◆ JOB
Please copy out all of the entries below word for word, leaving the pictures out of your answer.

◆ EXERCISE MATERIAL
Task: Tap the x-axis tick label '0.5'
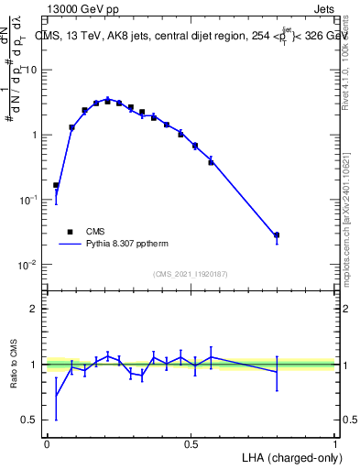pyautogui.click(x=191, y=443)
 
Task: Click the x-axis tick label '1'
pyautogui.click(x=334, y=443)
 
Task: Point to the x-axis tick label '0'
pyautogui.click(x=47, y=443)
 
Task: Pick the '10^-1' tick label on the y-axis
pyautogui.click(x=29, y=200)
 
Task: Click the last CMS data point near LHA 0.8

◆ SOLUTION
Task: Tap the x-axis tick label '0.5'
pyautogui.click(x=191, y=443)
 
Task: Click the x-axis tick label '1'
pyautogui.click(x=334, y=443)
 
Task: Point to the x-axis tick label '0'
pyautogui.click(x=47, y=443)
 
Task: Pick the '10^-1' tick label on the y-axis
pyautogui.click(x=29, y=200)
 
Task: Click the last CMS data point near LHA 0.8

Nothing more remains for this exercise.